I don't know, basically, I think that your sense of Creators/Artists deserving a raw deal at the hands of Piracy is completely misplaced as, in the most basic legal terms, the individuals who take materials that do not belong to them and make them available on pirate/torrent sites AND profit from this act are operating as criminals. Hopefully you'll see the need to get onboard, along with other Creators and help drive this exploitive element from the web as, you have stated, you've suffered under instances of piracy yourself (I consider back-linking reflexive and less impacting, no?). None of us do this for free. The debate over digital comics is red hot, much like the music industry crisis around Napster and file sharing...the tech is here to stay and Creators need to understand how to best protect their craft. Creators run enough hazards in the capricious industry without having to have jackals nipping at our heels.

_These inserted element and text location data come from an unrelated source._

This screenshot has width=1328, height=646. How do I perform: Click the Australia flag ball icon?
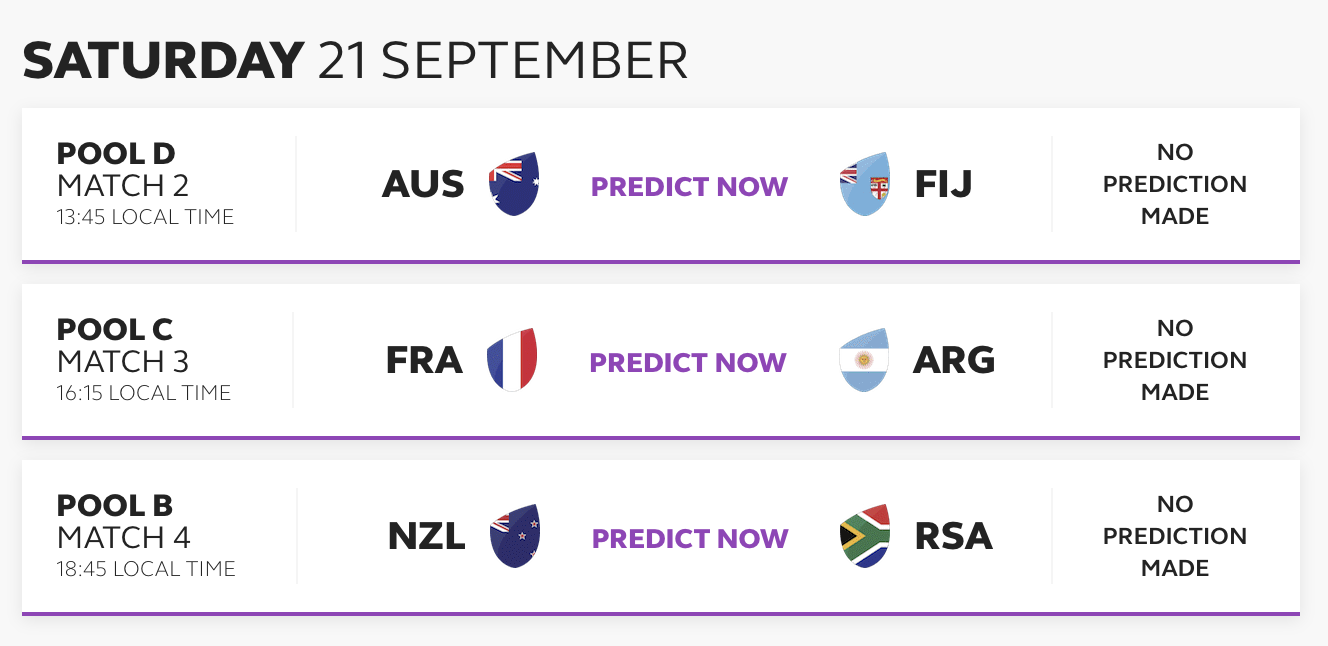(x=514, y=185)
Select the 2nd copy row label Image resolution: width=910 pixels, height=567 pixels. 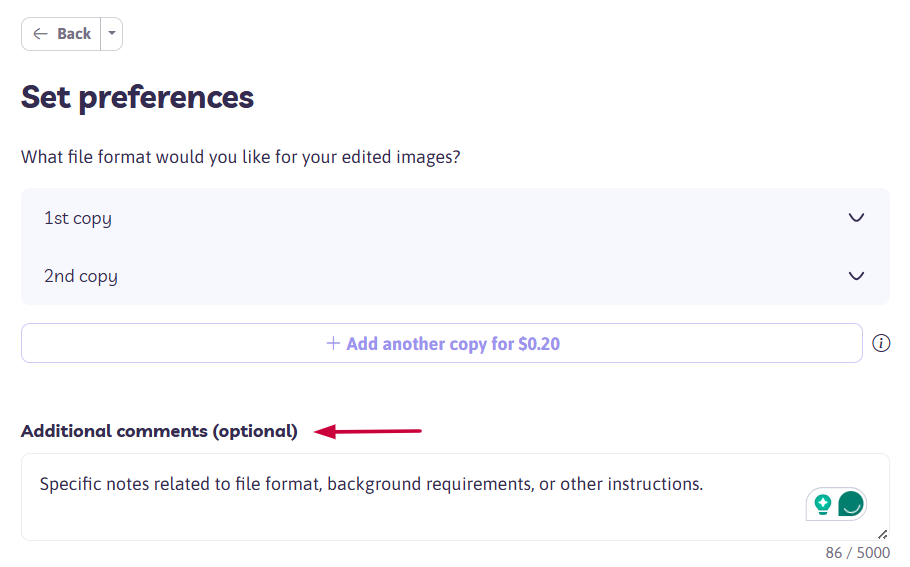click(81, 276)
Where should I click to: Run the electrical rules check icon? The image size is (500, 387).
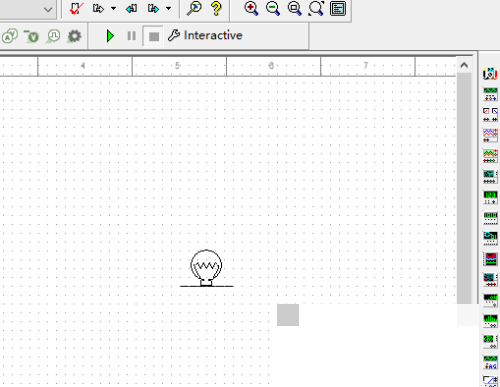76,8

Absolutely agreed as to piracy, and since you grasp my larger point surrounding that, we'll leave it there.
As for the "slippery slope" of collecting: That, right there, is the nail in the industry's coffin! Collecting comic books is the very backbone of the industry - not publishing or even the form itself - and that sort of "highbrow" mentality has done as much to kill comics as mega-crossover events and multimedia deals.
It wasn't until CBG alumni started wading through fellow fans' dank basements that comic books became a viable commodity/industry. Before that, comics were a throw-off imprint designed to inflate circulation numbers. Once collected, it was still another 30-40 years before anyone bothered looking for - or into - them. Collectors invented the comic book industry and have always driven it; it is the hobby behind the medium which propelled it, and the continual derision from hipsters, elitists, and "industry pros" alike (no offense to you, though that is the context of your statement) makes it hard to believe y'all get it!
No one should appropriate/distribute your work without compensation, but your message is clear: "We don't care what you get out of it! We don't do this for you, we do this for money. We don't care what you like or why."
If you're truly in it for the art and love of the medium, you'd know what a long, arduous process it is to fan-favorite, and before the Web, that road included backroom dealings that today would be called "piracy."
Go tell it on the mountain, brother! Incidentally, any idea where I could find some pictures of Black Widow in her Beneatheroos?
Have you seen the covers for her series? I dunno the brand name, but me likey!